Il premier kosovaro Hashim Thaci punta a dichiarare la nascita del nuovo Stato, nel cuore dei Balcani, verso il 10 febbraio. Da Belgrado il premier Vojislav Kostunica bolla «l’indipendenza unilaterale del Kosovo, stato fantoccio», come «il precedente più pericoloso dopo la II guerra mondiale», definendo «illegale e inaccettabile la posizione della Ue».
Dopo otto anni la missione Onu in Kosovo (Unmik) verrà sostituita da una dell’Unione Europea. I 16mila soldati della Nato rimarranno a presidiare la provincia ribelle, ma arriveranno altri 1800 uomini con la bandiera europea, compreso personale italiano. Soprattutto poliziotti, ma anche doganieri e magistrati che prenderanno in mano la sicurezza e la giustizia, oggi sotto mandato dell’Onu in collaborazione con i kosovari. Ufficiali della polizia inglese si stavano addestrando dalla scorsa primavera per la missione in Kosovo. A Pristina lavora da tempo un team di pianificazione dell’Esdp (European Security and Defence Policy), la struttura di sicurezza europea che già opera con una missione di polizia e militare in Bosnia.
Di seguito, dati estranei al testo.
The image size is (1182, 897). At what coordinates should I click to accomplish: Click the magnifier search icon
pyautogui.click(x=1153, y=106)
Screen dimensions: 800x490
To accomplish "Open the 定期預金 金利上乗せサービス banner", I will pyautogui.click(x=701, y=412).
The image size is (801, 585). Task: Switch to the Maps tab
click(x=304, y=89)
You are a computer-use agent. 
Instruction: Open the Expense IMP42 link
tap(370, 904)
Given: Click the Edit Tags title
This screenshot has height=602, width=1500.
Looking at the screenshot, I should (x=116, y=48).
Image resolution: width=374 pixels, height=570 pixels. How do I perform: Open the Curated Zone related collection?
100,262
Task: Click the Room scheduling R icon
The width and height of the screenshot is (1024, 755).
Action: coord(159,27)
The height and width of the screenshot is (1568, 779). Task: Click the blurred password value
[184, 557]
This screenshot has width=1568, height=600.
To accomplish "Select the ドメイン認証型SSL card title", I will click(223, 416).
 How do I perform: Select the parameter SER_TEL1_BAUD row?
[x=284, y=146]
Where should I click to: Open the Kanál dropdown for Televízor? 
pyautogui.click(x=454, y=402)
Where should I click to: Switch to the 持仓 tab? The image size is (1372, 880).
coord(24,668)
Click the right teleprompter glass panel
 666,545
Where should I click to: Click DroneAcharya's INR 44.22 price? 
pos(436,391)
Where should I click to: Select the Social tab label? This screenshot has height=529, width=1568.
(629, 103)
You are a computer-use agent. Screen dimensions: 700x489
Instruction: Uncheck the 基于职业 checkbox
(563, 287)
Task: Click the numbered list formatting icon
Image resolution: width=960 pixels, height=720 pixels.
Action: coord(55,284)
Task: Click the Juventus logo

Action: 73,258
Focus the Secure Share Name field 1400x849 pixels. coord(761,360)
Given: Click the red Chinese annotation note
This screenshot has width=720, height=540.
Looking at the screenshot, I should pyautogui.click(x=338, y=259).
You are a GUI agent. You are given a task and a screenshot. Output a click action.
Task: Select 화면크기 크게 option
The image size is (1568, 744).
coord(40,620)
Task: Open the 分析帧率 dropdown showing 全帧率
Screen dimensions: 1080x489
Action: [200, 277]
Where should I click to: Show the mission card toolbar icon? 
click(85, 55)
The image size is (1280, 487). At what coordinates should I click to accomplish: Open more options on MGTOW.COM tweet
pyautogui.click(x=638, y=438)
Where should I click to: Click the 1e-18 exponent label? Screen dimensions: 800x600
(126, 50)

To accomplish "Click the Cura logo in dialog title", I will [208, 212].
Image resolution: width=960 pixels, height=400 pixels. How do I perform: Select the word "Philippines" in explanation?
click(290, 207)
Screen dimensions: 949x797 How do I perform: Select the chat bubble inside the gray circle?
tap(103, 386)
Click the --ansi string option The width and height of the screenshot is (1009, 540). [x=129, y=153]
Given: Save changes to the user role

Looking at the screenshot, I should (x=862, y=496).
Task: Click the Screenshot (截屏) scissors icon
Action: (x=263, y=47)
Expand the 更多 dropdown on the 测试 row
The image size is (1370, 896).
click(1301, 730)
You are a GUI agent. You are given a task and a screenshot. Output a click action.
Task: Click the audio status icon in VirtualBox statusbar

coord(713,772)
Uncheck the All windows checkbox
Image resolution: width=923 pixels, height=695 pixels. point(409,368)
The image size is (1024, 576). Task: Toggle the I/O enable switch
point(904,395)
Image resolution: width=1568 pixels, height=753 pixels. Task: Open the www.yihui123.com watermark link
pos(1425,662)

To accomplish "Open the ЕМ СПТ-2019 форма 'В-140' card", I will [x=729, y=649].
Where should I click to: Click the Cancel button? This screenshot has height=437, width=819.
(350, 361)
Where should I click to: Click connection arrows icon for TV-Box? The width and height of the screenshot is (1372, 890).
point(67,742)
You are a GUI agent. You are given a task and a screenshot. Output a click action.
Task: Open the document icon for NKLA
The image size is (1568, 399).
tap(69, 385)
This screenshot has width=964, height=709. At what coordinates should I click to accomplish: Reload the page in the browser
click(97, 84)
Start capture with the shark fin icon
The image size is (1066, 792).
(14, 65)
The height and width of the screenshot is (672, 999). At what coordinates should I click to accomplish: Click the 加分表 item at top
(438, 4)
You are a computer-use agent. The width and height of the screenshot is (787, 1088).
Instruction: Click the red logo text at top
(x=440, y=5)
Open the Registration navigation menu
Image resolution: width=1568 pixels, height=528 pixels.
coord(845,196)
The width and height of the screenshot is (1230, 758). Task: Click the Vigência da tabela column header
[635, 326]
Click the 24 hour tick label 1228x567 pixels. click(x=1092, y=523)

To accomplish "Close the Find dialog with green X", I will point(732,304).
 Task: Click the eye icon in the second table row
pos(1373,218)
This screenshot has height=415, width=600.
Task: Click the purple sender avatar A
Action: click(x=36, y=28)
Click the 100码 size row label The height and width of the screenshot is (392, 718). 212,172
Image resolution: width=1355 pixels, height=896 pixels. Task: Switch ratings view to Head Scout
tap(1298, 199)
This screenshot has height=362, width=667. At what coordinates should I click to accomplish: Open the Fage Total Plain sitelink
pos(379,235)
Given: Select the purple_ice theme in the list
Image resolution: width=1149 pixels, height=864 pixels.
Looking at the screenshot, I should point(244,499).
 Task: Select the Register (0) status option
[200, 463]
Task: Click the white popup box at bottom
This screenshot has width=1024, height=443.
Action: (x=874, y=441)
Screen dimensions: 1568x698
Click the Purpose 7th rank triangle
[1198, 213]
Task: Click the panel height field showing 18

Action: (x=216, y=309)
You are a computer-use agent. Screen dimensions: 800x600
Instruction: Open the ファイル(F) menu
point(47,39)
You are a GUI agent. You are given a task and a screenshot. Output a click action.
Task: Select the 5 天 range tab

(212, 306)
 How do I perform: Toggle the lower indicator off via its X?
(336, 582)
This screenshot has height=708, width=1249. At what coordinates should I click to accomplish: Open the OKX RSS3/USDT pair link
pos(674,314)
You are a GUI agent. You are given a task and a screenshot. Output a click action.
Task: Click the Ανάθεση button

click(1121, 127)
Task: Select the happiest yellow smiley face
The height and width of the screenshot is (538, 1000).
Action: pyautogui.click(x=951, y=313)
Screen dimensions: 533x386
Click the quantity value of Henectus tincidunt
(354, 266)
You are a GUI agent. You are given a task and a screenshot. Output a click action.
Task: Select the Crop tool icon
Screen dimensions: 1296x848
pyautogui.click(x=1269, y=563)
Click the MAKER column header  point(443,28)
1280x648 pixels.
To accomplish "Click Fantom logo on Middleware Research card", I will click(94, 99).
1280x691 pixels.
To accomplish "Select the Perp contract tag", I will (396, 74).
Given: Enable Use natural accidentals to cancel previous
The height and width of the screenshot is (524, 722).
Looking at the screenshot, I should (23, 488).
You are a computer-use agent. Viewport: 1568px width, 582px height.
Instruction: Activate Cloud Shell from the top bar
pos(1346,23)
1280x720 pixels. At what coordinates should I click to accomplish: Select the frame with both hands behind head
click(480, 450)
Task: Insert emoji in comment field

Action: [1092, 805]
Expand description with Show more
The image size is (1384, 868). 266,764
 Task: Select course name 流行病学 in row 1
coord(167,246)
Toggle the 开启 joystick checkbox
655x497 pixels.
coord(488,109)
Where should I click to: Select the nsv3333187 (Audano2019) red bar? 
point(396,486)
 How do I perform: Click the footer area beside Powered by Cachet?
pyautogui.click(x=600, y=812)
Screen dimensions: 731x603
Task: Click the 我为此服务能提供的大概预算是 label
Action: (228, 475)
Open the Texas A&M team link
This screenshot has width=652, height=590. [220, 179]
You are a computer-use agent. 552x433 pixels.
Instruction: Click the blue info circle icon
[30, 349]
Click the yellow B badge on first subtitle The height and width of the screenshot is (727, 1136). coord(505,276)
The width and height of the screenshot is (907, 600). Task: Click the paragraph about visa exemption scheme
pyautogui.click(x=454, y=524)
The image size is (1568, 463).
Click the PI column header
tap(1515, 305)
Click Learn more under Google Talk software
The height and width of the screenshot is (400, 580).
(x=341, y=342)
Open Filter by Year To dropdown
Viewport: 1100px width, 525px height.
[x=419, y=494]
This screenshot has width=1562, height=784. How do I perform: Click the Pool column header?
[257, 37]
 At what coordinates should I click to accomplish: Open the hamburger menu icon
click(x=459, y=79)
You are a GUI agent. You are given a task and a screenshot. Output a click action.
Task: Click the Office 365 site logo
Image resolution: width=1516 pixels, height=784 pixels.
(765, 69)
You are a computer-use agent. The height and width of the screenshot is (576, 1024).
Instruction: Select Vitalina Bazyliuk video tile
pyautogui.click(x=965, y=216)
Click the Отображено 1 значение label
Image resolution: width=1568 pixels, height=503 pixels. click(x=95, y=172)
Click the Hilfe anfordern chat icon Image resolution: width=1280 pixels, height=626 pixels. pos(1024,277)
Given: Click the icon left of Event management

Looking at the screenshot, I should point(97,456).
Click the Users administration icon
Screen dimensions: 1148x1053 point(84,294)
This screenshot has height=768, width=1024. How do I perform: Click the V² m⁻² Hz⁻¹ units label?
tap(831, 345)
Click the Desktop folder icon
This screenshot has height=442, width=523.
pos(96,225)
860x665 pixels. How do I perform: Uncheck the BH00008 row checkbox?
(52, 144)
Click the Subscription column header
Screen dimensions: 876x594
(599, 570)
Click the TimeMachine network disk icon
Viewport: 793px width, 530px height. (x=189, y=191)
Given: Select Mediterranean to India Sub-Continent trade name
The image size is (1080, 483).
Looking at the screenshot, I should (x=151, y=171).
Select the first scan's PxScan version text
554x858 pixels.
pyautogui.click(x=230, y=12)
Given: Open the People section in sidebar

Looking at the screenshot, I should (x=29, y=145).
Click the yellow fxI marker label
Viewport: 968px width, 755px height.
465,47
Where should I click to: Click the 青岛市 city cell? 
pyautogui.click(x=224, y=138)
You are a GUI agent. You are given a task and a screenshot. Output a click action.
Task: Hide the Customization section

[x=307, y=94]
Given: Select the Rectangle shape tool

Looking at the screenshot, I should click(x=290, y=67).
I dettagli non sono stati ancora resi noti, ma si attende la nomina di un alto rappresentante europeo a Pristina, come è stato fatto per Sarajevo, in sostituzione del delegato dell’Onu. La missione, secondo il ministro degli Esteri del Lussemburgo, Jean Asselborn, si metterà in moto «subito dopo Natale». In realtà bisognerà aspettare la riunione dei ministri degli Esteri della Ue del 28 gennaio per la luce verde all’operazione. Guarda caso i kosovari vogliono dichiarare l’indipendenza «verso il 10 febbraio». Lo ha annunciato al Delo, il principale giornale sloveno, Astrit Salihum, ascoltato consigliere del premier kosovaro. «Abbiamo ricevuto istruzioni sufficientemente chiare da Bruxelles. Può darsi che si verifichino incidenti minori, ma spero che non accada nulla di grave. Siamo pronti e sembra che lo sia anche l'Europa», ha sostenuto Salihu. La Slovenia assumerà la presidenza europea il prossimo gennaio e dovrà gestire la delicata crisi. L’indipendenza è stata rimandata al 10 febbraio perché il 20 gennaio i serbi voteranno il nuovo presidente. Per ora è favorito il capo di Stato in carica, il filoeuropeista Boris Tadic, che ha giurato: «Non accetterò mai l'indipendenza del Kosovo e non la firmerò mai».